In the present study, the incidence of “bradycardia” (<40 beats per minute) and “decrease in oxygen concentration” that occurred in the elderly group was 12.8% and 34.9%, which is similar with a report from Japan [3]. To our knowledge, the two complications during ESD have not been investigated in China. In our ESD practice, the above two complications were common. Without timely and appropriate management, they will greatly affect the progress of ESD. Deaeration and administered atropine sulfate are good and effective methods to deal with the bradycardia. Oxygen administration was performed in our ESD procedure if the decrease in oxygen concentration happened.

As far as we know, no previous report has described the pyrexia (defined as a body temperature above 38.0°C, regardless of its duration) after colorectal ESD procedure. Several previous researches aiming at gastric ESD suggested that pyrexia may relate to many other complications, especially pneumonia, so we should pay more attention to this complication [25, 26]. Because there were differences between participants, treatment methods, and devices, the results of the previous studies focusing on the incidence of the pyrexia which happened after gastric ESD vary from 2% to 24.8% [2527]. Our study showed that the incidence of the pyrexia was relatively low in the elderly group (3.7%, 4/109). One patient evolved into pneumonia, and 3 patients rehabilitated with nondrug ways. The exact risk factors for pyrexia are largely unknown; longer procedure time, larger resection size, and proficiency of the operator may be involved. Watari et al. said that 66.7% of the patients with CT-founded pneumonia after ESD had no abnormal findings on plain chest radiography [28]. In this study, we diagnosed pneumonia by chest CT, and the pneumonia occurred in 1 elderly patient (0.9% (1/109)). We treated the pneumonia successfully by using antibiotics. For elderly patient, it is necessary to conduct researches to determine if pyrexia is a risk factor for pneumonia. At the same time, the standard ESD procedure does not include antibiotic prophylaxis. Whether the antibiotic prophylaxis is a necessity for preventing pyrexia deteriorated into pneumonia after ESD is worth researching.
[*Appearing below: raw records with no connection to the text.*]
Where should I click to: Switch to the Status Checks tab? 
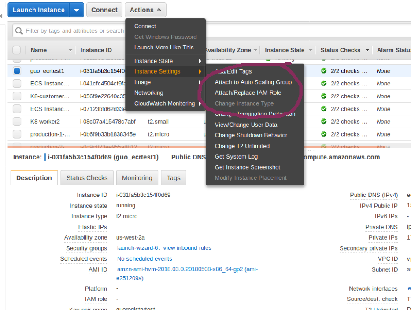coord(87,178)
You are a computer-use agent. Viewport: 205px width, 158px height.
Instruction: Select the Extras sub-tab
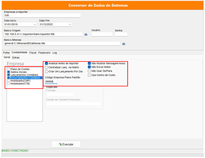point(16,58)
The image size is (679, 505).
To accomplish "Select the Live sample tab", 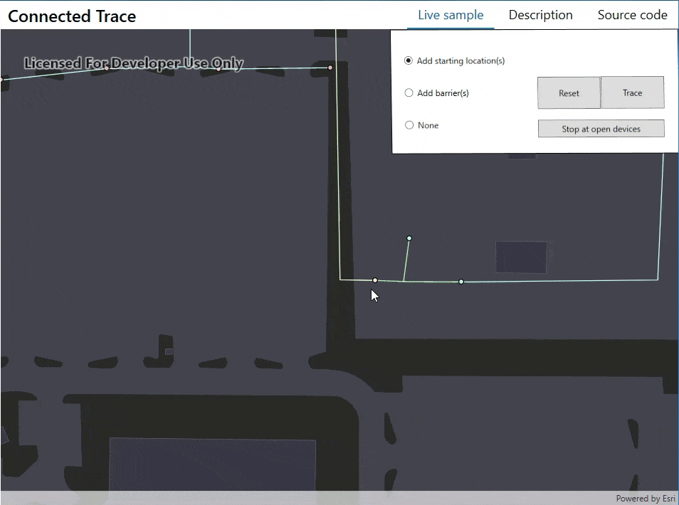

Assessment of QOL of the elderly patients with ECC who underwent the ESD procedure to care and monitor for both psychological and medical consequences of their ESD treatment and rehabilitation is imperative. Based on our findings, there were no statistically significant differences in QL-Index and EORTC QLQ-C30 scores between elderly and nonelderly patients performed at sixth month post-ESD. Our survey suggests that the global QOL of the elderly patients was comparability.

Some limitations should be considered. One limitation is that we did not perform a randomized trial comparing the elderly and nonelderly patients. It was theoretically feasible, but this would not conform to the principles of medical ethics. Second, it was a retrospective study from a single center; however, the enough sample size may ensure the credibility of our results. Third, our follow-up time was not long enough; the global QOL of the elderly patients with long-term assessment after ESD procedure should be evaluated. Further study should pay more attention to multicentric and prospective research with a larger number of subjects and longer follow-up time.

5. Conclusions

These findings indicate that compared with nonelderly patients, ESD was relatively safe and effective for elderly patients. At the same time, the postoperative overall quality of life in elderly patients was equal to the nonelderly patients. ESD may be a recommended first-line treatment for ECC in elderly patients.

Acknowledgments

This study was supported by the Third Batch Items of Jinan Science and Technology Development Plan in 2015 (Clinical Medicine Science and Technology Innovation Plan) (201503013).

Conflicts of Interest

The authors have no potential conflict of interests (personal, professional, or financial).

Authors' Contributions

Liang Liu and Xingjie Shen contributed equally to this study.